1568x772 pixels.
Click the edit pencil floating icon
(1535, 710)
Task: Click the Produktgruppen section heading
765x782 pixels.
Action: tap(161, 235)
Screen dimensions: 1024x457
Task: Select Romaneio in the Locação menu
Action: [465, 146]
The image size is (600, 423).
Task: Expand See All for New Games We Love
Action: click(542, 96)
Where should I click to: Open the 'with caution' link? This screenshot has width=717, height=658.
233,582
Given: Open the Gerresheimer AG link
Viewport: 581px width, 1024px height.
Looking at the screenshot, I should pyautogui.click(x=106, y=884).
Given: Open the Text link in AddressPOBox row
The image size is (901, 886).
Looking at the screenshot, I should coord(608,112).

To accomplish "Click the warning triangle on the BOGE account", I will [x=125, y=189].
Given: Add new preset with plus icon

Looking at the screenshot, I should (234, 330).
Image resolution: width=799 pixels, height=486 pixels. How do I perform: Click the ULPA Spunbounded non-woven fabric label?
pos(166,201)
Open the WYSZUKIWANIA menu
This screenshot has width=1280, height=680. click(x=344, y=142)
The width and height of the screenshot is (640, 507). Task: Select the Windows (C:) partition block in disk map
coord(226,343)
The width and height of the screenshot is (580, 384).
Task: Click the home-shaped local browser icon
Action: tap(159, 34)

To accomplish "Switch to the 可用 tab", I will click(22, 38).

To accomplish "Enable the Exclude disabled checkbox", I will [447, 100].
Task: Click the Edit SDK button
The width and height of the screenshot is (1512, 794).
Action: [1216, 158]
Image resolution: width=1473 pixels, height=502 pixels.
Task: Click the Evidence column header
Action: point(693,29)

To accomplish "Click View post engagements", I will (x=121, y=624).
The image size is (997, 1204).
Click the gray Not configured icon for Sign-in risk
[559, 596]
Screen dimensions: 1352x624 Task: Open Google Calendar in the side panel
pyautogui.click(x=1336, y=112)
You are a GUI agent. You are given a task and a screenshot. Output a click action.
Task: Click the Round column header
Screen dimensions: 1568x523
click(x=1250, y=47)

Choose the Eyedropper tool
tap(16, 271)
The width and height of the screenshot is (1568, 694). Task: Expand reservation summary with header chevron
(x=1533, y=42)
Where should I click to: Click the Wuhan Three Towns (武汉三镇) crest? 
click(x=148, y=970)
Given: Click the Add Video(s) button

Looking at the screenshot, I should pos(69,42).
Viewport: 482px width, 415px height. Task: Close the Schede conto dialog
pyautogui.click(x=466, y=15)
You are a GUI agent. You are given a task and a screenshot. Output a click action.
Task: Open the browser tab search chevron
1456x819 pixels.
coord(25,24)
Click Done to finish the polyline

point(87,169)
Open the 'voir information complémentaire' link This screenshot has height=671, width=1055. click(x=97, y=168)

* _TASK BRIEF_:
With no word added or dropped, repeat the entire listing.

* _EXERCISE RESULT_:
1568x772 pixels.
Click the edit pencil floating icon
(1535, 710)
Task: Click the Produktgruppen section heading
765x782 pixels.
Action: tap(161, 235)
Screen dimensions: 1024x457
Task: Select Romaneio in the Locação menu
Action: [465, 146]
The image size is (600, 423).
Task: Expand See All for New Games We Love
Action: click(542, 96)
Where should I click to: Open the 'with caution' link? This screenshot has width=717, height=658.
233,582
Given: Open the Gerresheimer AG link
Viewport: 581px width, 1024px height.
Looking at the screenshot, I should pyautogui.click(x=106, y=884).
Given: Open the Text link in AddressPOBox row
The image size is (901, 886).
Looking at the screenshot, I should coord(608,112).

To accomplish "Click the warning triangle on the BOGE account", I will [x=125, y=189].
Given: Add new preset with plus icon

Looking at the screenshot, I should (234, 330).
Image resolution: width=799 pixels, height=486 pixels. How do I perform: Click the ULPA Spunbounded non-woven fabric label?
pos(166,201)
Open the WYSZUKIWANIA menu
This screenshot has width=1280, height=680. click(x=344, y=142)
The width and height of the screenshot is (640, 507). Task: Select the Windows (C:) partition block in disk map
coord(226,343)
The width and height of the screenshot is (580, 384).
Task: Click the home-shaped local browser icon
Action: tap(159, 34)

To accomplish "Switch to the 可用 tab", I will click(22, 38).

To accomplish "Enable the Exclude disabled checkbox", I will [447, 100].
Task: Click the Edit SDK button
The width and height of the screenshot is (1512, 794).
Action: [1216, 158]
Image resolution: width=1473 pixels, height=502 pixels.
Task: Click the Evidence column header
Action: point(693,29)

To accomplish "Click View post engagements", I will (x=121, y=624).
The image size is (997, 1204).
Click the gray Not configured icon for Sign-in risk
[559, 596]
Screen dimensions: 1352x624 Task: Open Google Calendar in the side panel
pyautogui.click(x=1336, y=112)
You are a GUI agent. You are given a task and a screenshot. Output a click action.
Task: Click the Round column header
Screen dimensions: 1568x523
click(x=1250, y=47)

Choose the Eyedropper tool
tap(16, 271)
The width and height of the screenshot is (1568, 694). Task: Expand reservation summary with header chevron
(x=1533, y=42)
Where should I click to: Click the Wuhan Three Towns (武汉三镇) crest? 
click(x=148, y=970)
Given: Click the Add Video(s) button

Looking at the screenshot, I should pos(69,42).
Viewport: 482px width, 415px height. Task: Close the Schede conto dialog
pyautogui.click(x=466, y=15)
You are a GUI agent. You are given a task and a screenshot. Output a click action.
Task: Open the browser tab search chevron
1456x819 pixels.
coord(25,24)
Click Done to finish the polyline

point(87,169)
Open the 'voir information complémentaire' link This screenshot has height=671, width=1055. click(x=97, y=168)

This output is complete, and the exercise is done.